*Отрывок текста*:
+++

Я в клуб не пошел. Занялся проверкой суточного наряда. Двор опустел. Долго я стоял у ворот и смотрел в сторону границы. Деревья не закрывали обзор горизонта. Там вероятный противник…

Поднялся очень рано — часа в три утра. Нужно было собрать командиров для поездки на полигон, проконтролировать выезд частей. Надевая гимнастерку, услышал отдаленный гул, но гимнастерка в это время закрывала уши, и я подумал, что ослышался. Только успел ее одернуть, как грохот разрывов потряс городок. Штукатурка посыпалась на голову, воздух наполнился смрадом гари и дыма — дышать стало трудно. Прекратилась подача воды. Дверь перекосилась, и я с трудом открыл ее. Выскочить из подъезда трудно. Разрывы снарядов слились в сплошной гул. Осколки засыпают выход. Но и медлить нельзя. Уловив небольшие паузы между разрывами, короткими перебежками направился к штабу.

Из-за Буга артиллерия вела прицельный огонь…

Утро выдалось безветренное. Дым рассеивался медленно. На северной окраине Южного городка в небо взметнулся столб черного дыма. Он поднялся на 200–300 метров — горел склад горюче-смазочных материалов. Взлетел склад боеприпасов.

Часовой склада ГСМ, пренебрегая опасностью, не оставлял пост. Одеваясь на ходу, к паркам боевых машин бежали экипажи. Густой дым поднимался над крепостью. У входа в городок я увидел начальника штаба корпуса полковника Тутаринова[41] и начальника штаба дивизии подполковника Кислицына. Они встречали прибегающих командиров и отдавали распоряжения.

+++

(Записи из набора данных)
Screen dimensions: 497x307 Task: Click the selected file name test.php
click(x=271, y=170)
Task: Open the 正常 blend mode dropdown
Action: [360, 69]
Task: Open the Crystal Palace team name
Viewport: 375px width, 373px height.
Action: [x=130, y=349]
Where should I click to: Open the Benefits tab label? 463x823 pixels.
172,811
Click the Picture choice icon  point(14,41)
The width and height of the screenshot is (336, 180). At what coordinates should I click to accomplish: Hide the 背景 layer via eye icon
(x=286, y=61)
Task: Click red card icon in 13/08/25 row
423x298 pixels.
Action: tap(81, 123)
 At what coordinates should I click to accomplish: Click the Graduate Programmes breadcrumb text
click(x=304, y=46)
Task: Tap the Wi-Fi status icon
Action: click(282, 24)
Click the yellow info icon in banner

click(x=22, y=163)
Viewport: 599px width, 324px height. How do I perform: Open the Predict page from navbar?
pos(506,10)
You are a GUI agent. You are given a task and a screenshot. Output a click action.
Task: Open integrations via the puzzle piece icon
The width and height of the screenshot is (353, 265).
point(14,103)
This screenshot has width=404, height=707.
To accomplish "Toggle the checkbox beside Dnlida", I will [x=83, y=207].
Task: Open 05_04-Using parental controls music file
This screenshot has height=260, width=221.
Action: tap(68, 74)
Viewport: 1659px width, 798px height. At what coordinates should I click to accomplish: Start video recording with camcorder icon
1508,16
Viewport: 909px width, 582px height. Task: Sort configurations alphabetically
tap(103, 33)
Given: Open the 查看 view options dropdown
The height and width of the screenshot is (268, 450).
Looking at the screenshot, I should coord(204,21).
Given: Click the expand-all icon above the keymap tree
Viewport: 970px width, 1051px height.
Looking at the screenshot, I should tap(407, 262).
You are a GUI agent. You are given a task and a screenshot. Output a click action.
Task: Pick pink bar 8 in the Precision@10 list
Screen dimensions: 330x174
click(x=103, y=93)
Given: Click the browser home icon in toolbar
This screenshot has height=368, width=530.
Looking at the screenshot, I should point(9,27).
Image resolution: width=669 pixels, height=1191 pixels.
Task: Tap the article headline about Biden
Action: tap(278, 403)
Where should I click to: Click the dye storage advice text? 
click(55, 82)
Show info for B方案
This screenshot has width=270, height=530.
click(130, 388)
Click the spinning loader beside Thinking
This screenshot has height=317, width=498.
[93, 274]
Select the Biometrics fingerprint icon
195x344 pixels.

+++

*Задание 1*:
Что горело на северной окраине Южного городка, согласно отрывку об утреннем обстреле?
*Задание 2*:
Допишите следующую часть отрывка об утреннем обстреле городка.

*Ответ 1*:
Склад горюче-смазочных материалов.

*Ответ 2*:
Мы понимали, что немецко-фашистские войска под прикрытием артиллерийского огня организуют форсирование реки. Нужно было задержать их. С этой целью к берегу Буга был выслан мотострелковый полк дивизии. Действия этого полка поддерживались огнем артполка. Как я узнал позже, мотострелковый полк встретил превосходящие силы и понес большие потери. Однако ему удалось на некоторое время остановить противника.

Подразделения по мере готовности направлялись в район сбора. Между тем обстрел продолжался с неослабевающей силой. Появились раненые, убитые. Погиб комиссар дивизии полковой комиссар Илларионов. Эта весть тяжелым ударом отдалась в сердцах бойцов и командиров. Все мы любили комиссара. Это был человек большой души. Он сочетал в себе высокую требовательность с уважением к людям. «Настоящий большевик», — так говорили о нем. И вот его не стало в первый же час войны.

В этой обстановке мужество и отвагу проявил дивизионный врач майор медицинской службы Смирнов. Под огнем врага он лично оказывал помощь пострадавшим, продолжал спасать раненых и тогда, когда на территорию городка ворвались гитлеровцы. Они захватили Смирнова в плен. Какова его дальнейшая судьба — не знаю. Но память моя всегда хранит его образ — человека мужественного, хорошего врача и товарища.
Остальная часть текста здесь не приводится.